ZAP70 deficiency promotes reverse cholesterol transport through MAPK/ERK pathway in Jurkat cell

摘要

Background Lots of studies have demonstrated that immune cells could regulate reverse cholesterol transport (RCT). However, neither T cell receptor (TCR) signalling nor Zeta-chain associated protein 70 (ZAP70) have been demonstrated to be associated with RCT. To investigate this association, we used a ZAP70-deficient Jurkat-derived mutant, P116 cell line, to detect the effect of ZAP70 on RCT and inflammatory response.
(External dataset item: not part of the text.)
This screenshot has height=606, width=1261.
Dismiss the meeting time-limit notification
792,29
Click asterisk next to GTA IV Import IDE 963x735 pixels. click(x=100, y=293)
ZAP70 deficiency improved cholesterol efflux capacity by 14%. Meanwhile, mRNA and proteins expression of RCT regulatory proteins such as ABCA1, ABCG1 and SR-BI were increased in P116 cells. ZAP70-deficiency had no influence on LXR-alpha and PPAR-gamma. Regarding the inflammatory response, the mRNA expression and secretion of pro-atherosclerotic cytokines, TNF-alpha, IFN-gamma, IL-2 and IL-6, were significantly decreased in the ZAP70-deficient cell line. Activation of MAP kinases cascades, as determined by of ERK, JNK and p38 MAPK phosphorylation, were found to be inhibited in the absence of ZAP70. Specific inhibition of ERK, JNK and p38 MAPK activity was also found to decreased TNF-alpha, IFN-gamma, and IL-6 secretion. However, only the ERK inhibition was observed to reduce IL-2 secretion, improve cholesterol efflux capacity and increase expression of ABCA1, ABCG1 and SR-BI without increasing LXR-alpha and PPAR-gamma. Using ChIP assay to detect the binding of LXR-alpha to LXRE, which promotes the expression of ABCG1, we found that inhibiting ERK improved binding without increasing LXR-alpha levels. Thus, we speculate that ZAP70-deficiency may improve RCT and decrease the inflammatory response of T cells. Furthermore, these effects are probably achieved via ERK signalling pathway.